*** Supplied text ***

Cranky
Beautiful Faith
Fr.
Tony’s Midweek Message
October
7, 2015
I am writing this from Denver, where I am attending the annual conference of the North American Province of the Society of Catholic Priests. The conference keynote speaker will be The Rev. Nadia Bolz-Weber, a much tattooed and notoriously foul-mouthed ELCA emergent church pastor and founder of Denver’s House for All Sinners and Saints. She has a knack for pithy, memorable ways of expressing deep truth. Her new book, Accidental Saints: Finding God in all the Wrong People came out a month ago. Here are a few quotes from her first book, Pastrix: The Cranky, Beautiful Faith of a Sinner and Saint (2013) that I found particularly juicy:
“God’s
grace is not defined as God being forgiving to us even though we sin. Grace is
when God is a source of wholeness, which makes up for my failings.” (p. 49)

*** Extracted entries ***

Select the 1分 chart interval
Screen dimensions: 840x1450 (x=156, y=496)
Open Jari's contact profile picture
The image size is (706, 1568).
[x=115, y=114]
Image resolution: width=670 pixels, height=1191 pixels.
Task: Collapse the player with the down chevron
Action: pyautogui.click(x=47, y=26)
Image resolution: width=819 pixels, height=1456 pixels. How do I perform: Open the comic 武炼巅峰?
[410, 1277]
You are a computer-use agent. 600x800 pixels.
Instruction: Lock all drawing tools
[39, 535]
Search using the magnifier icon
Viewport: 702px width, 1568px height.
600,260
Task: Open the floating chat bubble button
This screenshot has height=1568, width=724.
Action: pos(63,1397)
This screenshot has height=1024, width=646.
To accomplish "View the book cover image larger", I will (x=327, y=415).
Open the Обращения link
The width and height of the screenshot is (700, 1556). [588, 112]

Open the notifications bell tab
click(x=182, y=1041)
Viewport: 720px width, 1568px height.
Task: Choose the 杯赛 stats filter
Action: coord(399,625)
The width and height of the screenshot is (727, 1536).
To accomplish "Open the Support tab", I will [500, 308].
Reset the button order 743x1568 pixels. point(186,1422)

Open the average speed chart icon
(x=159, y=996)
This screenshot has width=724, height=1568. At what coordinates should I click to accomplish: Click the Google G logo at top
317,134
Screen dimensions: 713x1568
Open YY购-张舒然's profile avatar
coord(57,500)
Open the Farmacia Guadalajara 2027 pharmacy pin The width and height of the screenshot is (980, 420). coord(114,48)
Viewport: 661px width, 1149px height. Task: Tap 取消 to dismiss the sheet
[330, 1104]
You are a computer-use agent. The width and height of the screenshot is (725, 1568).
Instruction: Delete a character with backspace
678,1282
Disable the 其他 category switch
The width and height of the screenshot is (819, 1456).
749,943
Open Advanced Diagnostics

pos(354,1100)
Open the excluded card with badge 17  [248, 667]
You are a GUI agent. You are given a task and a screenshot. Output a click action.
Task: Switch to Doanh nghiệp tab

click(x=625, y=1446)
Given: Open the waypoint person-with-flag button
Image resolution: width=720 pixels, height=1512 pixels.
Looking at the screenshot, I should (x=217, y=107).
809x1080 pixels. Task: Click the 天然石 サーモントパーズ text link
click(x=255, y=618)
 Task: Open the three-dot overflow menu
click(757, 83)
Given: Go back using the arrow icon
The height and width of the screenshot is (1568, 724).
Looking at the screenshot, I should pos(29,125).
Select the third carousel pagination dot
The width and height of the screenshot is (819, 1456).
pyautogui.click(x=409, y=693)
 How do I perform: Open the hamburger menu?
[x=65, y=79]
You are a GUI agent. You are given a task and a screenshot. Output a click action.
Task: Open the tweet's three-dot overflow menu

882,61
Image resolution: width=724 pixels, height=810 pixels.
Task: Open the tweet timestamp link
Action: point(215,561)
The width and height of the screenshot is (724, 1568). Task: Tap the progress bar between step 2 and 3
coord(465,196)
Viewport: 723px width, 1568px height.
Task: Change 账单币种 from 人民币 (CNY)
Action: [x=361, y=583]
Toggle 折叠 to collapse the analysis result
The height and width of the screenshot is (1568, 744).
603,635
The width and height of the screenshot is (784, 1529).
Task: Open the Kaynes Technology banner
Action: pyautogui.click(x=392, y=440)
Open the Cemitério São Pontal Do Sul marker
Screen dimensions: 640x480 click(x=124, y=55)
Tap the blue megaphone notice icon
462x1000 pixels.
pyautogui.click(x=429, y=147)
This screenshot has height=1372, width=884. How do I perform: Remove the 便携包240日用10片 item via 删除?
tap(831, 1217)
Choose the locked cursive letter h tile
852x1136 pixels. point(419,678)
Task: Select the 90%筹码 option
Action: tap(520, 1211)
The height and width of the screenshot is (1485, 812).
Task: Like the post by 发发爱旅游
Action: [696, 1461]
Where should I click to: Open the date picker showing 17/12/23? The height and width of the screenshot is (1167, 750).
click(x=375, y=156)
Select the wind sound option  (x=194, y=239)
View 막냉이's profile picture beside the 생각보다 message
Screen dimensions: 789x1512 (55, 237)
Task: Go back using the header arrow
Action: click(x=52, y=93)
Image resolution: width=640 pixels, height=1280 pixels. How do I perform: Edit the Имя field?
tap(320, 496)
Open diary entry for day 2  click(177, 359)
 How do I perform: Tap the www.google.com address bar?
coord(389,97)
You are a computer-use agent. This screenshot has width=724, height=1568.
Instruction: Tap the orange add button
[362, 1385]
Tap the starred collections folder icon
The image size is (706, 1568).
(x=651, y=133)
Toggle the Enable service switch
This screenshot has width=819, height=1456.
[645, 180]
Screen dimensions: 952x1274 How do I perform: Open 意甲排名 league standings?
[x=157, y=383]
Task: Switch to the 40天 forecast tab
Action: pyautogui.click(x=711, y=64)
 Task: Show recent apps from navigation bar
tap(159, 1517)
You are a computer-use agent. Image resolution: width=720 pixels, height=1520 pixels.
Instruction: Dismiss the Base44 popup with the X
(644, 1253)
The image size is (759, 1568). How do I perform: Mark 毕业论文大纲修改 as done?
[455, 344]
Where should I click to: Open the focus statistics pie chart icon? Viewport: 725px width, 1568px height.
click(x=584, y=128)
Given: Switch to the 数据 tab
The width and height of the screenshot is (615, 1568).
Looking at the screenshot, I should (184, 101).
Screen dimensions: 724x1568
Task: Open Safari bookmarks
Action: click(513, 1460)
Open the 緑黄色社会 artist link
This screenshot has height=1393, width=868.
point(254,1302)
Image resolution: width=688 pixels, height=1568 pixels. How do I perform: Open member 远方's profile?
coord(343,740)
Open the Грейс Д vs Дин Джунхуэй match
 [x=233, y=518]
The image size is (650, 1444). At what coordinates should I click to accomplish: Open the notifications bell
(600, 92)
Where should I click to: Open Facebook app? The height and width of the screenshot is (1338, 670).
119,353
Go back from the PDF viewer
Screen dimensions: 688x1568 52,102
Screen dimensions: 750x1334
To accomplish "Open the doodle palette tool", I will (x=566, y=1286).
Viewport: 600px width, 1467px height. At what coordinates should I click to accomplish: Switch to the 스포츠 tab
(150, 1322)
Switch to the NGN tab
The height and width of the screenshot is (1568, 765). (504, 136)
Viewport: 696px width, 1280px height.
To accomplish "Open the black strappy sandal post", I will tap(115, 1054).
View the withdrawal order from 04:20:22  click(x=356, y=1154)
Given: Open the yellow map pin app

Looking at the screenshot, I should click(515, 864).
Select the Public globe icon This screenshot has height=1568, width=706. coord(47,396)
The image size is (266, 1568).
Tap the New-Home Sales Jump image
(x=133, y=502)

***

• _Stated task 1_: In the records, rewrite the lines between the one holding "Reset the button" and the one holding "[330, 1104]", inclusive, replacing "chart icon" with "graph icon" and changing nothing else. Return only those lines.
• _Stated task 2_: Pick up the midweek message on Nadia Bolz-Weber's quotes from the point where it stops.

• _Written answer 1_:
Reset the button order 743x1568 pixels. point(186,1422)

Open the average speed graph icon
(x=159, y=996)
This screenshot has width=724, height=1568. At what coordinates should I click to accomplish: Click the Google G logo at top
317,134
Screen dimensions: 713x1568
Open YY购-张舒然's profile avatar
coord(57,500)
Open the Farmacia Guadalajara 2027 pharmacy pin The width and height of the screenshot is (980, 420). coord(114,48)
Viewport: 661px width, 1149px height. Task: Tap 取消 to dismiss the sheet
[330, 1104]

• _Written answer 2_:
“There’s
a popular misconception that religion, Christianity specifically, is about
knowing the difference between good and evil so that we can choose the good.
But being good has never set me free the way truth has… [Jesus] instead of
contrasting good and evil… contrasted truth and evil.” (p. 72)
“There is simply no knowable answer to the
question of why there is suffering. But there is meaning. And for me that
meaning ended up being related to Jesus — Emmanuel — which means, “God with
us.” We want to go to God for answers, but sometimes what we get is God’s
presence.” (p. 86)
“I think
loving our enemies might be too central to the Gospel — to close to the heart
of Jesus — for it to wait until we mean it.” (p. 115)
“Somewhere along the way I was taught that evil
is fought through justice and might. … [but] retaliation or holding on to anger
about the harm done to me doesn’t actually combat evil. Maybe it feeds it.”
(p. 149)
“Repentance in Greek means something much closer
to ‘thinking differently afterward’ than it does ‘changing your cheating ways. …
Repentance, ‘thinking differently afterward,’ is what happens to me when the
truth of who I am and the truth of who God is scatter the darkness of competing
ideas. And these truths don’t ever feel like they come from inside me.” (pp.
192-193)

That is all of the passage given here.